As always Joyce you don't beat around the bush, you get to the point. I love your posts. I love that you take the time to go back, include details cover all the bases. Your posts are not only informative but compassionate. I look to you to see what is coming in my life with Em. If I have ever have a question it's you I would ask for the answer or advise.
If your relative is still having issues then they really need to move on. Get over it and fast!

Sarah is a beautiful young lady and an incredible role model. I wonder why? Could it be because of you and your husband. Doesn't this "relative " see any of that? She should be lifting you up instead of trying to pull you down.
I hope you always write about what's on your mind. No matter what. You are helping people who need reassurance and direction maybe just a comfort. You've been there and done that with Sarah. I think it's wonderful that both you and Sarah continue to blog and be active supporters to us all.
Thanks!

Scarehaircare said...

I admit there are days when I feel just like this (you commented about the last post I did on that subject). But there are also days when I feel like I am blessed beyond measure for having The Love Magnet in my life - she has changed my family in so many positive ways. There are also days when I feel I'm on top of the world: when The Love Magnet masters a new skill or the doctors declare her healthy at a particular visit. There are also days when I (or my kids) feel that I am not giving enough attention to my other children....then I feel like the worst mother in the world.
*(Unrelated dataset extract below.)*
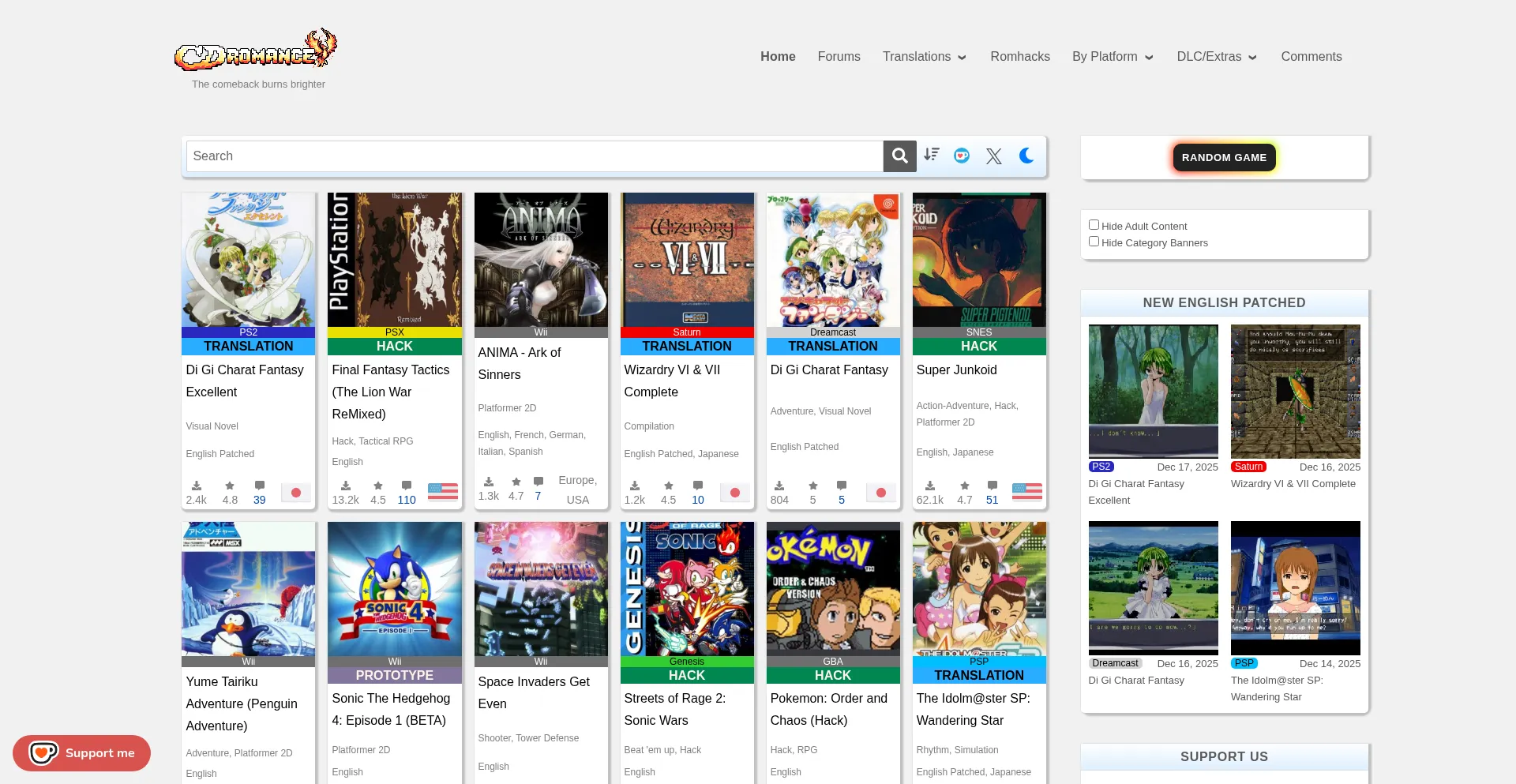Open the sort order icon

(x=932, y=156)
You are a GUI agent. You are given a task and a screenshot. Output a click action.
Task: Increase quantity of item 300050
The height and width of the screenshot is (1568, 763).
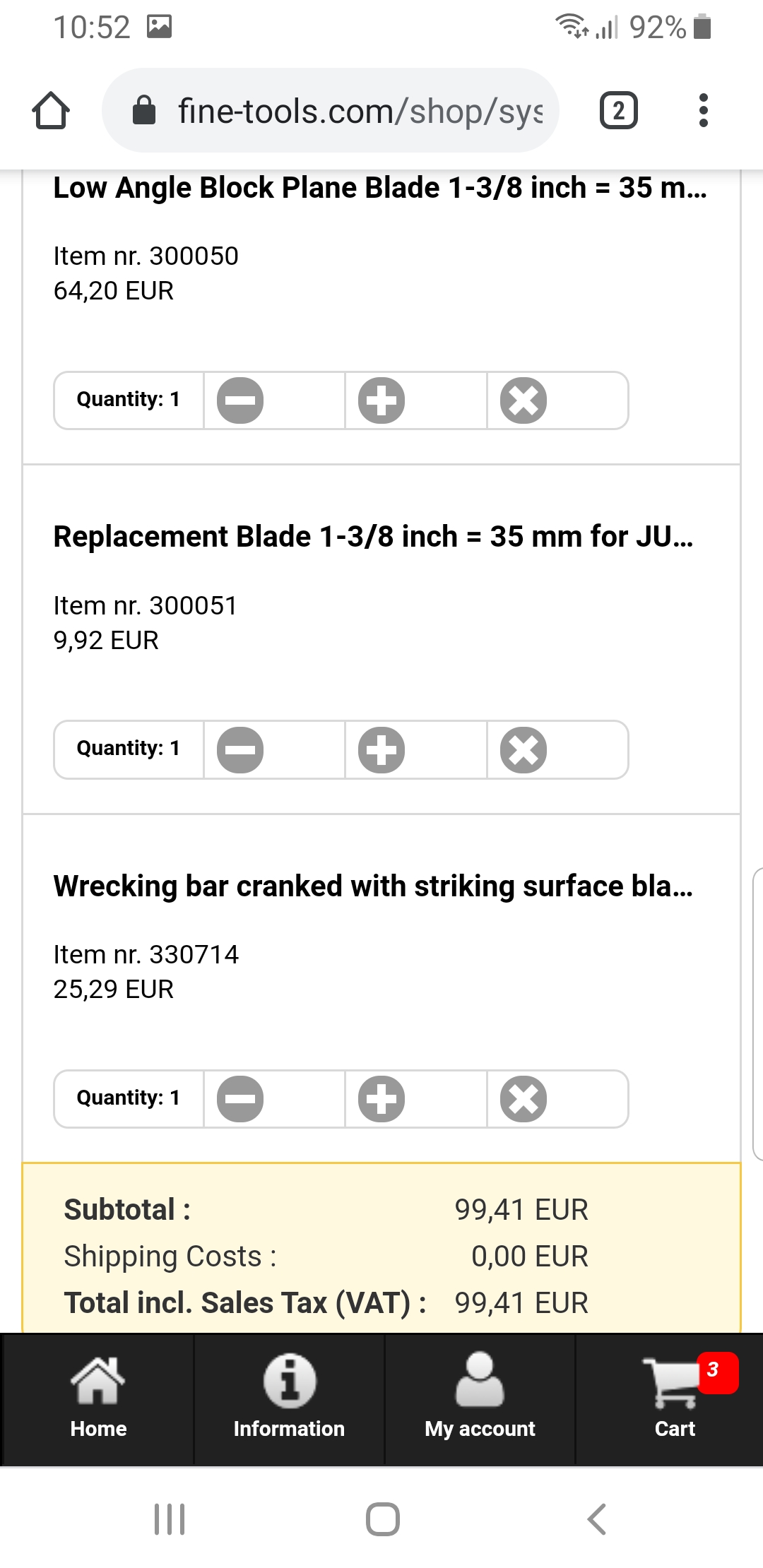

This whole journey will be an endless rollercoaster. Those family and friends who have helped me the most have brought meals, did a chore at my house, took one of my boys with their families for something fun or took care of my daughter so I could focus on one more more of my boys for few hours. There have been people willing to listen, knowing that I just needed to vent. And there are those people who give me a hug or kudos for doing this job called motherhood. God bless those people. God made them His angels when I needed them.

Lianna said...

My husband has two sisters who never called to talk to us about Gabe's heart surgery, nor did they send a card. One of these sisters, never acknowledges Gabriel's birthday -- ever.

The other sister, although sent birthday cards, never sent any acknowledgement to photos I emailed for the first six months. So I stopped. I no longer speak with this particular sister-in-law after a falling out we had over a phrase she used when her daughter started high school. She said, "I hope there are no slow kids in Kelsey's class."

There are lots of details that I won't go into, but it is this same sister who refuses to acknowledge how difficult it was for me and my husband during Gabe's first 18 months or so. From what I'm told, she argues that it couldn't have been so bad, and besides there were two parents. She begrudges us because she was a single parent for a time.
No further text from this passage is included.